→ Challenge
In the mailing-list thread about the graph subsystem shown below, write out word for word the passage that starts at "I could not" and ends at "clean in-house API?".

→ Text provided

**********

Tom Barbette April 30, 2020, 8:07 a.m. UTC | #1
Hi all,

I could not check all discussions regarding the graph subsystem, but I 
could not find a trivia behind the idea of re-creating yet another graph 
processing system like VPP, BESS, Click/FastClick and a few others that 
all support DPDK already and comes with up to thousands of "nodes" 
already built?

Is there something fundamentally better than those? Or this is just to 
provide a clean in-house API?

Thanks,

Tom

Le 11/04/2020 à 16:13, jerinj@marvell.com a écrit :
> From: Jerin Jacob <jerinj@marvell.com>
> 
> Using graph traversal for packet processing is a proven architecture
> that has been implemented in various open source libraries.
> 
> Graph architecture for packet processing enables abstracting the data
> processing functions as “nodes” and “links” them together to create a
> complex “graph” to create reusable/modular data processing functions.

**********

→ Provided information
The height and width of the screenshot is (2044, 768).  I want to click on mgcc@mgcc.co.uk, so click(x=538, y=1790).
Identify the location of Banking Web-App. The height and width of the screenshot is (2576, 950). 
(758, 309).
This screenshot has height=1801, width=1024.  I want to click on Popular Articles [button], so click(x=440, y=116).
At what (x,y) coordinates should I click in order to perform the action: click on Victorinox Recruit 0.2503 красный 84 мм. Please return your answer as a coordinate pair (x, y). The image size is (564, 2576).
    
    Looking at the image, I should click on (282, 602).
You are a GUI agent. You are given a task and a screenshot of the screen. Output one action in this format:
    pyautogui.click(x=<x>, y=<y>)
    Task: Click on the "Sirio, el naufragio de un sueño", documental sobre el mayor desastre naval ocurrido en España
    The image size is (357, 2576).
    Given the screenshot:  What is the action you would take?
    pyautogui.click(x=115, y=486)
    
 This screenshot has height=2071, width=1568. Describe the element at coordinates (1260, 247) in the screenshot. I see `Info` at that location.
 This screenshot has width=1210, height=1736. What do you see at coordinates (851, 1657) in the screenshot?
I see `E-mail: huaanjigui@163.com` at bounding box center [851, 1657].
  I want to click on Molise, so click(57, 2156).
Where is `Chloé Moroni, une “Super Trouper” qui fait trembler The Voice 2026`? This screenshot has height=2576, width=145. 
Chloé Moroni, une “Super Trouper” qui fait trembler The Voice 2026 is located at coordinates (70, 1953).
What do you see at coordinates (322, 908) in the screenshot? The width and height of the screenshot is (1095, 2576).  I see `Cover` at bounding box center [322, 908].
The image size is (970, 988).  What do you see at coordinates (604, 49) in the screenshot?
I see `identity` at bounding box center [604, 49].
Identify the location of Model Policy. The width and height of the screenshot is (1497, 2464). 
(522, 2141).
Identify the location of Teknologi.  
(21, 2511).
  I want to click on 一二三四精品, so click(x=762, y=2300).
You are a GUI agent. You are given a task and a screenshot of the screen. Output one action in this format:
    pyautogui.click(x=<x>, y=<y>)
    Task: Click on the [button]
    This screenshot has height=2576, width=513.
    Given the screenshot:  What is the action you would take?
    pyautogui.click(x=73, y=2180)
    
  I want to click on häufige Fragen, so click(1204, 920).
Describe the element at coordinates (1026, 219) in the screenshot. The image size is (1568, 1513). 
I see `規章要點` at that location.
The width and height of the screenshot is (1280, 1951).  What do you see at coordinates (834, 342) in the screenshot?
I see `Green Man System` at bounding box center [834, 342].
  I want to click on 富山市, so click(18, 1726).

**********

→ Finished answer
I could not check all discussions regarding the graph subsystem, but I 
could not find a trivia behind the idea of re-creating yet another graph 
processing system like VPP, BESS, Click/FastClick and a few others that 
all support DPDK already and comes with up to thousands of "nodes" 
already built?

Is there something fundamentally better than those? Or this is just to 
provide a clean in-house API?